8. Bölüm

0.7

Okyanus
okyanuss_s

Oylamayı ve yorum yapmayı unutmayın🎀

Keyifli okumalar🫶🏻

Neredeyse akşam olmuştu. Son diyalogumuzdan sonra gözlerine bakma cesaretim olmadığı için onu yalnız bırakmıştım. Birkaç defa çaktırmadan baktığımda pozisyonunu bile bozmadan pür dikkat kitabı okuyordu. Mimik bile oynamayan yüzüne bakarken bakışlarım uzun kirpiklerine ilişmişti. Bakışları beni nişan almadığında aslında o kadar da ürkütücü değildi.

Bazı işlerimi halletmek için dışarı çıkmam gerekiyordu. Zaten çabuk döneceğim için onu rahatsız etmeden evden çıkmıştım. Eve döndüğümde Melis'le asansörde karşılaşmış, ikimiz de bizim eve geçmiştik.

Eve geldiğimde Loki'yi hâlâ aynı pozisyonda görmek beni biraz şaşırtmıştı. Saatlerce oturmaktan yorulmadı mı bu adam ve üstelik kitabın yarısına bile gelememişti. "Bu hâlâ okuyor mu?" dedi Melis.

"Kafasını bile kaldırmadı." Kapı ucundan bakmıştım ona. İkimiz de salona geçtiğimizde Melis koltuğa yayılmıştı. "Aç mıdır acaba?" Düşünceli sesimle Melis bana dönmüştü.

Geldiğinden beri ne bir şeyler içmiş ne de yemişti. Belki ben evde olmadığım zamanda yemiştir diye düşünsem de mutfakta her şey olduğu gibi duruyordu. Neredeyse 10 saattir buradaydı sonuçta. "Bir şey ikram etmedin mi?"

"Hayır. Yani aklıma gelmedi." Bunu daha önce düşünmediğim için kendime kızmıştım. "Ben de acıktım ya." Dedi oflayan sesiyle. Daha asansördeyken bile bir şeyler atıştırıyordu. Bunu hatırlayınca gülmüştüm. "Hiç şaşırmadım." Dedim mutfağın yolunu tutarak.

En azından yiyebileceği bir şeyler hazırlarsam hiç fena olmazdı. "Aşk olsun, sanki ben 7/24 yemek yiyormuşum gibi." Melis tripli sesiyle buzdolabına yönelmişti. Pek yemek becerim olduğu söylenemezdi.

O yüzden Melis'le yaptığımız ciddi fikir alışverişinin sonunda tost yapmayı kararlaştırmıştık. Yarım saatin sonunda hazırladığım tost ve meyve suyuna beğeni dolu bakışlar atmıştım. "Çok güzel yaptım be." Dedim Melis'e bakarak.

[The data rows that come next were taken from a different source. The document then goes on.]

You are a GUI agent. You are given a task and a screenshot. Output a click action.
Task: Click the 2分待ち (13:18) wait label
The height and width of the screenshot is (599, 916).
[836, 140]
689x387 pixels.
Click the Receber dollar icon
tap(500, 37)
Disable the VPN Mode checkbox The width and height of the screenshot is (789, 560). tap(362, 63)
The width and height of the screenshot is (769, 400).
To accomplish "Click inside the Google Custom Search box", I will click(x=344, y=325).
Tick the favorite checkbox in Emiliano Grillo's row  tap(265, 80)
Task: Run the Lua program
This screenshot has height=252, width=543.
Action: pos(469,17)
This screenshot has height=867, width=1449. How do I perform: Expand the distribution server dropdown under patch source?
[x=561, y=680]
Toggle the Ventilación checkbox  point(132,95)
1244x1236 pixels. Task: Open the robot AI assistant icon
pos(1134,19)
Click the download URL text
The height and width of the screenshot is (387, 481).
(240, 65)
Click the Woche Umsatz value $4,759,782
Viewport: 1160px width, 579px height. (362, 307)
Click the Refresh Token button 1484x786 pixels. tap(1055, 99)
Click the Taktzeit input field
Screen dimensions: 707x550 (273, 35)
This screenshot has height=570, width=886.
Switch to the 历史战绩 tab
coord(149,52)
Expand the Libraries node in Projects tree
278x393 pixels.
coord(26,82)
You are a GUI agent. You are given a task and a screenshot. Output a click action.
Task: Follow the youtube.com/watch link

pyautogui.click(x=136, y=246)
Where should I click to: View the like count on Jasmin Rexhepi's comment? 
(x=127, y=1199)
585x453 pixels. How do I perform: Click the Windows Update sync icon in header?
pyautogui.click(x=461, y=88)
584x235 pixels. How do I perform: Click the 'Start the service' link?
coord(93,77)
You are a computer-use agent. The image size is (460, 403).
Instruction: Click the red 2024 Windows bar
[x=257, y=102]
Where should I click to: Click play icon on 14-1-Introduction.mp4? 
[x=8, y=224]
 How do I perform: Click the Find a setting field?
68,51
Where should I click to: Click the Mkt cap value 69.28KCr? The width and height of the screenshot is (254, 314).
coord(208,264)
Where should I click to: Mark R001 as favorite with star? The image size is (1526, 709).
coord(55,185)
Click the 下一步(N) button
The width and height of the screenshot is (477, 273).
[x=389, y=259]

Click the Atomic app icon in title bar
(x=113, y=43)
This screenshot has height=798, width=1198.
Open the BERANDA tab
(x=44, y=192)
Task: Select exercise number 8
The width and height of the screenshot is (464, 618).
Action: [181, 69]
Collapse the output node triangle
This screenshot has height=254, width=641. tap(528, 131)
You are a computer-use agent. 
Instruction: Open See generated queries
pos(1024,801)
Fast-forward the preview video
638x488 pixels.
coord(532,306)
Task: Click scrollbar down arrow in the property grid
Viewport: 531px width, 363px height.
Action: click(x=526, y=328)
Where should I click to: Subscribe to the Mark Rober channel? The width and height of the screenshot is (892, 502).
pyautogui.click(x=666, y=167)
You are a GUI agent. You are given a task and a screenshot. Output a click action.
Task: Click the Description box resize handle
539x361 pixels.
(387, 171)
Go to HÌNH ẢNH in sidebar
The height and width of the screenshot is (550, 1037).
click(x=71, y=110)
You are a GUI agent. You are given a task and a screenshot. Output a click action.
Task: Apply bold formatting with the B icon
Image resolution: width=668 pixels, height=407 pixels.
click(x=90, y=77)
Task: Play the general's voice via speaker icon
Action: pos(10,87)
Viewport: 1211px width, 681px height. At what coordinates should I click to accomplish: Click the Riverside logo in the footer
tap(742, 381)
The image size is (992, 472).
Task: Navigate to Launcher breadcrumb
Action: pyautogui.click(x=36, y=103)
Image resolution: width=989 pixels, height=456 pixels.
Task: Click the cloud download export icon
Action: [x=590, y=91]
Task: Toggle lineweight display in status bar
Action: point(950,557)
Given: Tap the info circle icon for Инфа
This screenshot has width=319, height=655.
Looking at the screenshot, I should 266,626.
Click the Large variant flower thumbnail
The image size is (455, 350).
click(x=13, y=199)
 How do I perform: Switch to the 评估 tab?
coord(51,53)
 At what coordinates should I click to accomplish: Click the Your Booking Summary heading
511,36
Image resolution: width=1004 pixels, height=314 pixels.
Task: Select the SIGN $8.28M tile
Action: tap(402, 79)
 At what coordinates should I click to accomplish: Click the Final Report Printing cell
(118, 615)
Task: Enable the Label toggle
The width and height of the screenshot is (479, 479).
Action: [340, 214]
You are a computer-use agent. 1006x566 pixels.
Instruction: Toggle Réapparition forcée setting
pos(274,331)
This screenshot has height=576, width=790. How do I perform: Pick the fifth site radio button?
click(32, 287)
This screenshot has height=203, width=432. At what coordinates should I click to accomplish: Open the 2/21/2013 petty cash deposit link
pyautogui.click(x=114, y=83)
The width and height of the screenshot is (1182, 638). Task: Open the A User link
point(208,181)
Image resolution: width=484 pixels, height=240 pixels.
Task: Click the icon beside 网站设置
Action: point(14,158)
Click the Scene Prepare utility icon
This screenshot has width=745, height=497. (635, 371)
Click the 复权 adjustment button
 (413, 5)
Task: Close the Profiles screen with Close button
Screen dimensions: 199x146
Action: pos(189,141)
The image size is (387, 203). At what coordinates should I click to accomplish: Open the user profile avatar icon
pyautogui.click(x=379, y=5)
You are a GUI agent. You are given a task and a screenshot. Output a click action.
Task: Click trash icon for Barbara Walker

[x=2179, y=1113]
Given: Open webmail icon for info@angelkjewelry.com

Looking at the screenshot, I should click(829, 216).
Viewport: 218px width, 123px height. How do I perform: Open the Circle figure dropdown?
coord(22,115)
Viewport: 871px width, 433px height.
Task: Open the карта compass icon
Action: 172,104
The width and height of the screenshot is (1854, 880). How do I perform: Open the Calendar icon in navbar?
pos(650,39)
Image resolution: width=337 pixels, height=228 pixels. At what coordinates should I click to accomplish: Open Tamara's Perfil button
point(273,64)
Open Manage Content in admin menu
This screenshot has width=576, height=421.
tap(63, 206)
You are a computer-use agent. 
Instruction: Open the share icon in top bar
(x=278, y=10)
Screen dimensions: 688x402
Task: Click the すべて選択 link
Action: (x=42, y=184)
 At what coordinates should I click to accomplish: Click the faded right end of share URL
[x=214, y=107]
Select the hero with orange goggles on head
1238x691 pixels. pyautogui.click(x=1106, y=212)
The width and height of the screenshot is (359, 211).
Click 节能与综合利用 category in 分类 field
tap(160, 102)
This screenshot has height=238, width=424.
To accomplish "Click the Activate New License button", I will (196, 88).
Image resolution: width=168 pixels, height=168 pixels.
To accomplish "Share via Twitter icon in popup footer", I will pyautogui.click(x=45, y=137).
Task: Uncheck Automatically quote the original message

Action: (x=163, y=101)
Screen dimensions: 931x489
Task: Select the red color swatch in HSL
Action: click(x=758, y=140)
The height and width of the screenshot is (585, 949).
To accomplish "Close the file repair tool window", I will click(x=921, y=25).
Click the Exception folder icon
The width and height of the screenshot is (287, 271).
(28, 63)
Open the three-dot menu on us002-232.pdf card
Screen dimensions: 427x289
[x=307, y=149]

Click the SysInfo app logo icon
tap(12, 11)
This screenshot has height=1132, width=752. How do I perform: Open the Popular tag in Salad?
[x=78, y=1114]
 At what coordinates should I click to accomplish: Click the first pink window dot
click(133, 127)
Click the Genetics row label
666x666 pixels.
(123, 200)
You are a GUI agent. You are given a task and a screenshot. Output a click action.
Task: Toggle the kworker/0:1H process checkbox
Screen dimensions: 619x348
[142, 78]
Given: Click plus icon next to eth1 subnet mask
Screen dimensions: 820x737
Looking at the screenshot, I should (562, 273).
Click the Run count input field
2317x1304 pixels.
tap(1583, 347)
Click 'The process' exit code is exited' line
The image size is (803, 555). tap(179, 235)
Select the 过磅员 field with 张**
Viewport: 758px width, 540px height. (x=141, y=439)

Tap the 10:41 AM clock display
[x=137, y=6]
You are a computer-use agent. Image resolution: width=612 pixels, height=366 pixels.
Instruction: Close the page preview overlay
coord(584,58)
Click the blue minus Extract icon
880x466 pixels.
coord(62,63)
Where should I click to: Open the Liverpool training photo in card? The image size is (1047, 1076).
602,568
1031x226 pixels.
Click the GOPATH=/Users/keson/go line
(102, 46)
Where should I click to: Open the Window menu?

"Tam bir sanat eseri." Her hatamda bile arkamda olan kankamın bana verdiği motivasyonla Loki'nin yanına gidebilmiştim. Doğrusu tabağı ve meyve suyunu Melis'in eline tutuşturup odaya göndermeye çalışsam da reddetmişti. Hâlâ aynı pozisyonda kitabı okuduğunu görünce derin nefes almıştım.

Bu adam kitap işini ne kadar da ciddiye alıyordu. Yarı açık olan kapıya yavaşça vurduğumda o siyah gözleri yine beni bulmuştu. O yorgun muydu? Bakışları biraz garipti. Nasıl desem, fırtınalı havası gitmişti. Dingindi diyemem ama sakindi. Garip bir ağırlık çökmüştü sanki. Bir an gözlerindeki hayal kırıklığı mı yoksa çaresizlik mi olduğunu bilememiştim.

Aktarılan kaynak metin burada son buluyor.